[Records for finding displayed items]
※

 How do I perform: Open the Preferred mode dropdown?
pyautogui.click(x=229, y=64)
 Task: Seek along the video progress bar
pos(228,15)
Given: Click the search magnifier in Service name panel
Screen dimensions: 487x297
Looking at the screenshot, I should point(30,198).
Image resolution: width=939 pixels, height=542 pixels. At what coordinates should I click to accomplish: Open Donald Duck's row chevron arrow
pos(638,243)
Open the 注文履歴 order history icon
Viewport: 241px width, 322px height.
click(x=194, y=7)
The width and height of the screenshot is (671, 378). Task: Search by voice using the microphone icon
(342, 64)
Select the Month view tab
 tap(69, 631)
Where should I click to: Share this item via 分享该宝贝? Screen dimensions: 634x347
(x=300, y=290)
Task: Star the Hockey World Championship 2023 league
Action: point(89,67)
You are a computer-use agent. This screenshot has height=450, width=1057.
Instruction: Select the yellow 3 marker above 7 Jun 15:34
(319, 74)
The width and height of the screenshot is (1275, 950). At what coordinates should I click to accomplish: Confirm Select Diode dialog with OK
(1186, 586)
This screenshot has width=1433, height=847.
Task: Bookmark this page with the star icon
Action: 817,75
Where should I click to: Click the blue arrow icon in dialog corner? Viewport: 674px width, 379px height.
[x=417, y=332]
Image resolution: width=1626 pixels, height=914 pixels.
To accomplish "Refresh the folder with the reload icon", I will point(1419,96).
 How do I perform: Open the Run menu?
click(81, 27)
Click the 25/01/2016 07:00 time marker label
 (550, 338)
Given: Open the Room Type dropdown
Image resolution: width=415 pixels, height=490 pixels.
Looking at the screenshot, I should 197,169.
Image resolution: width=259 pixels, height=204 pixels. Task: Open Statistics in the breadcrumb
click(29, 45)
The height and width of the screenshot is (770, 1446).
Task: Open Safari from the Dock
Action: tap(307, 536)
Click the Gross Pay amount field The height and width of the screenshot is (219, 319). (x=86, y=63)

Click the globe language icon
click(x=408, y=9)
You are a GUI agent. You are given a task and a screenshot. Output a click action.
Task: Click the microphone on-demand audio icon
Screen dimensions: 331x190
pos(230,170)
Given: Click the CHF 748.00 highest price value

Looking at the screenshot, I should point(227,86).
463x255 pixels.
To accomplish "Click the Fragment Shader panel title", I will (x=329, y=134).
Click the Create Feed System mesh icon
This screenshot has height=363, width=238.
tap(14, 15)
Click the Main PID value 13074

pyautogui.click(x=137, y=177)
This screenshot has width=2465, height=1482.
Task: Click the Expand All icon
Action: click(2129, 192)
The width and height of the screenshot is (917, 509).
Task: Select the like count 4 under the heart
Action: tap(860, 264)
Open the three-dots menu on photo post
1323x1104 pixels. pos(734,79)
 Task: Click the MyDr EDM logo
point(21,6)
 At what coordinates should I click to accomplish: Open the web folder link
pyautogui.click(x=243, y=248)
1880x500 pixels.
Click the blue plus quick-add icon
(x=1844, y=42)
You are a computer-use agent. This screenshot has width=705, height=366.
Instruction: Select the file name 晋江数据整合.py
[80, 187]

※

● **Exercise instructions**:
Swap "Gross Pay" for "Net Pay" in the lines of the records starting at the one containing "Image resolution: width=939" and ending at the one containing "Looking at the screenshot, I should point(227,86).", and give back only those lines with nothing else changed.

● **The reply**:
Image resolution: width=939 pixels, height=542 pixels. At what coordinates should I click to accomplish: Open Donald Duck's row chevron arrow
pos(638,243)
Open the 注文履歴 order history icon
Viewport: 241px width, 322px height.
click(x=194, y=7)
The width and height of the screenshot is (671, 378). Task: Search by voice using the microphone icon
(342, 64)
Select the Month view tab
 tap(69, 631)
Where should I click to: Share this item via 分享该宝贝? Screen dimensions: 634x347
(x=300, y=290)
Task: Star the Hockey World Championship 2023 league
Action: point(89,67)
You are a computer-use agent. This screenshot has height=450, width=1057.
Instruction: Select the yellow 3 marker above 7 Jun 15:34
(319, 74)
The width and height of the screenshot is (1275, 950). At what coordinates should I click to accomplish: Confirm Select Diode dialog with OK
(1186, 586)
This screenshot has width=1433, height=847.
Task: Bookmark this page with the star icon
Action: 817,75
Where should I click to: Click the blue arrow icon in dialog corner? Viewport: 674px width, 379px height.
[x=417, y=332]
Image resolution: width=1626 pixels, height=914 pixels.
To accomplish "Refresh the folder with the reload icon", I will point(1419,96).
 How do I perform: Open the Run menu?
click(81, 27)
Click the 25/01/2016 07:00 time marker label
 (550, 338)
Given: Open the Room Type dropdown
Image resolution: width=415 pixels, height=490 pixels.
Looking at the screenshot, I should 197,169.
Image resolution: width=259 pixels, height=204 pixels. Task: Open Statistics in the breadcrumb
click(29, 45)
The height and width of the screenshot is (770, 1446).
Task: Open Safari from the Dock
Action: tap(307, 536)
Click the Net Pay amount field The height and width of the screenshot is (219, 319). (x=86, y=63)

Click the globe language icon
click(x=408, y=9)
You are a GUI agent. You are given a task and a screenshot. Output a click action.
Task: Click the microphone on-demand audio icon
Screen dimensions: 331x190
pos(230,170)
Given: Click the CHF 748.00 highest price value

Looking at the screenshot, I should point(227,86).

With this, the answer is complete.